- Teks Dokumen
IKLAN DAN DIMENSI ETISNYA
1.
FUNGSI IKLAN
SEBAGAI PEMBERI INFORMASI DAN PEMBENTUK OPINI
Fungsi Periklanan
Iklan dilukiskan sebagai komuniskasi antara produsen
dan pasar, antara penjual dan calon pembeli. Dalam proses komunikasi iklan
menyampaikan sebuah “pesan”. Dengan demikian kita mendapat kesan bahwa
periklanan terutama bermaksud memberi informasi. Tujuan terpenting adalah
memperiklankan produk/jasa.
Fungsi iklan dapat dibagi menjadi 2 (dua), yaitu berfungsi memberi
informasi dan membentuk opini (pendapat umum).
A.
Iklan berfungsi sebagai pemberi informasi
Pada fungsi ini, iklan merupakan media untuk menyampaikan informasi yang
sebenarnya kepada masyarakat tentang produk yang akan atau sedang ditawarkan di
pasar. Pada fungsi ini, iklan memberikan dan menggambarkan seluruh kenyataan
serinci mungkin tentang suatu produk. Tujuannya agar calon konsumen dapat
mengetahui dengan baik produk itu, sehingga akhirnya memutuskan untuk membeli
produk tersebut.
B.
Iklan berfungsi sebagai pembentuk
opini (pendapat umum)
Pada fungsi ini, iklan mirip dengan fungsi propaganda politik yang
berupaya mempengaruhi massa pemilih. Dengan kata lain, iklan berfungsi menarik
dan mempengaruhi calon konsumen untuk membeli produk yang diiklankan. Caranya
dengan menampilkan model iklan yang persuasif, manipulatif, tendensus dengan
maksud menggiring konsumen untuk membeli produk. Secara etis, iklan manipulatif
jelas dilarang, karena memanipulasi manusia dan merugikan pihak lain.
2. BEBERAPA PERSOALAN ETIS PERIKLANAN
Ada beberapa
persoalan etis yang ditimbulkan oleh iklan, khususnya iklan manipulative dan
iklan pesuasif non-rasional yaitu :
Pertama, iklan merong-rong
otonomi dan kebebasan manusia. Iklan membuat manusia tidak lagi dihargai
kebebasannya dalam menentukan pilihannya untuk memperoleh produk tertentu.
Banyak pilihan dan pola konsumsi manusia modern sesungguhnya adalah pilihan
iklan. Manusia didikte oleh iklan dan tunduk kepada kemauan iklan, khususnya
iklan manipultive dan persuasive non rasional. Ini justru sangat bertentangan
dengan inferati moral Kant bahwa manusia tidak boleh diperlakukan hanya
sebagai alat demi kepentingan lain diluar dirinya. Manusia harus dihargai
sebagai makhluk yang mampu menentukan pilihannya sendiri, termasuk dalam
memenuhi kebutuhan hidupnya sehari-hari. Pada fenomena iklan manipulative,
manusia benar-benar menjadi objek untuk mengeruk keuntungan sebesar-besarnya
dan tidak sekedar diberi informasi untuk membantunya memilih produk tertentu. Yang menarik
disini adalah bahwa manusia modern mengklaim dirinya sebagai manusia bebas dan
menuntut untuk dihargai kebebasannya. Adanya berbagai pilihan yang terbuka
dalam konsumsinya juga menandai kehidupan manusia modern sebagai manusia bebas.

- Daftar Tugas
(a) Salin bagian teks tentang etika iklan dari "Iklan berfungsi sebagai pembentuk" sampai "merugikan pihak lain." tanpa mengubah satu kata pun.
(b) Berikan lanjutan teks tentang etika iklan, dimulai setelah kalimat terakhirnya.
Daftar di bawah ini diambil dari sumber lain.

- Data Sumber

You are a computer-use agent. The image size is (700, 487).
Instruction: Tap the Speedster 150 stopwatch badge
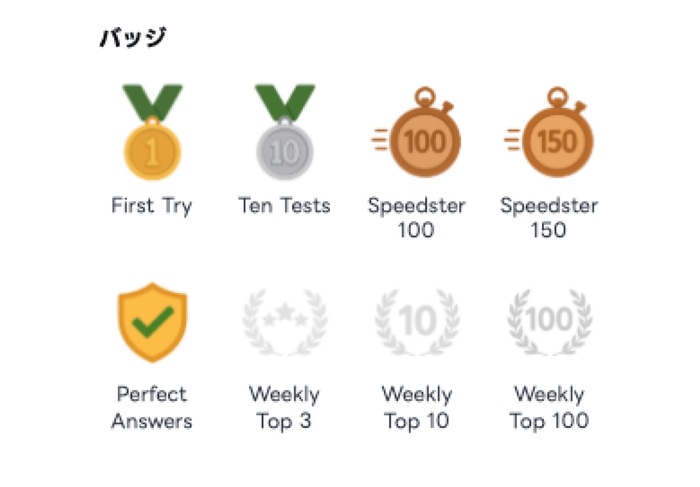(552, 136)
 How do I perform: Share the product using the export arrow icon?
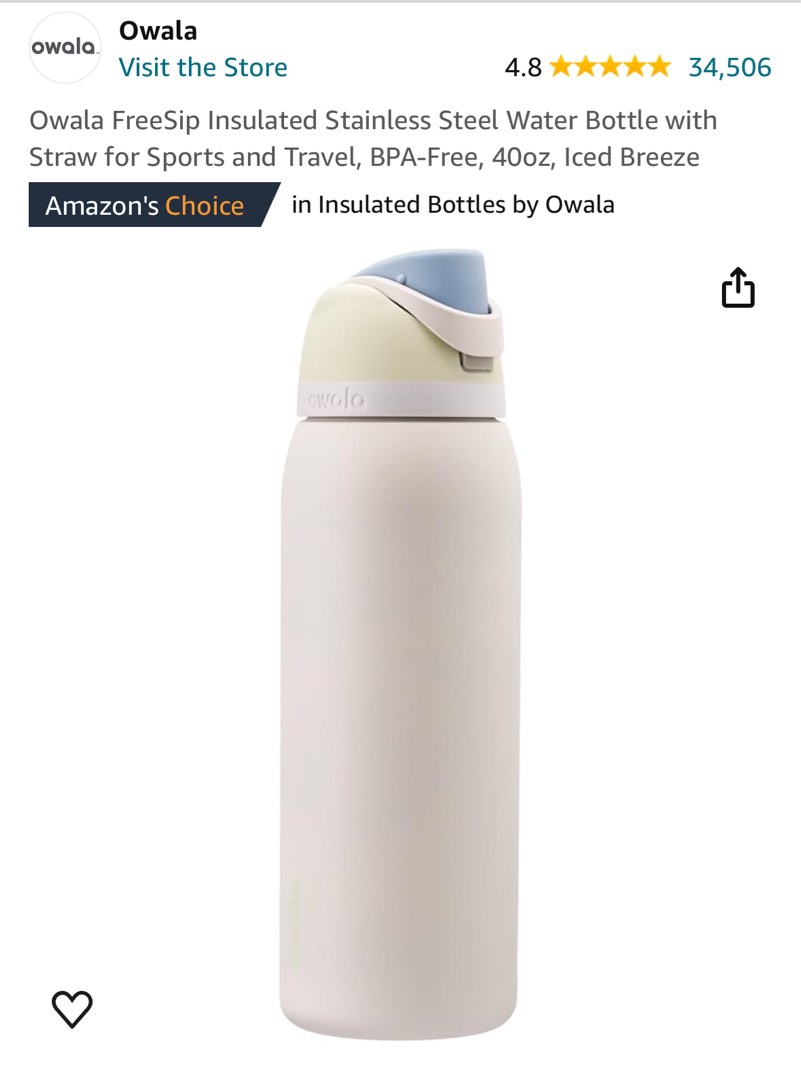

- Jawaban Tertulis
(a)
Iklan berfungsi sebagai pembentuk
opini (pendapat umum)
Pada fungsi ini, iklan mirip dengan fungsi propaganda politik yang
berupaya mempengaruhi massa pemilih. Dengan kata lain, iklan berfungsi menarik
dan mempengaruhi calon konsumen untuk membeli produk yang diiklankan. Caranya
dengan menampilkan model iklan yang persuasif, manipulatif, tendensus dengan
maksud menggiring konsumen untuk membeli produk. Secara etis, iklan manipulatif
jelas dilarang, karena memanipulasi manusia dan merugikan pihak lain.

(b)
Tetapi pihak lain, manusia adalah budak iklan, ia tidak bisa hidup tanpa iklan
bahkan dikte oleh iklan. Sejak kecil ia terpukau oleh iklan yang mmpengaruhinya
untuk membeli apa yang diiklankan, entah dengan memaksa orang tuanya, memaksa
suami atau istri, bahkan dengan tindakan jahat sekalipun : mencuri, membunuh
ibu kandung untuk membeli honda, dan seterusnya.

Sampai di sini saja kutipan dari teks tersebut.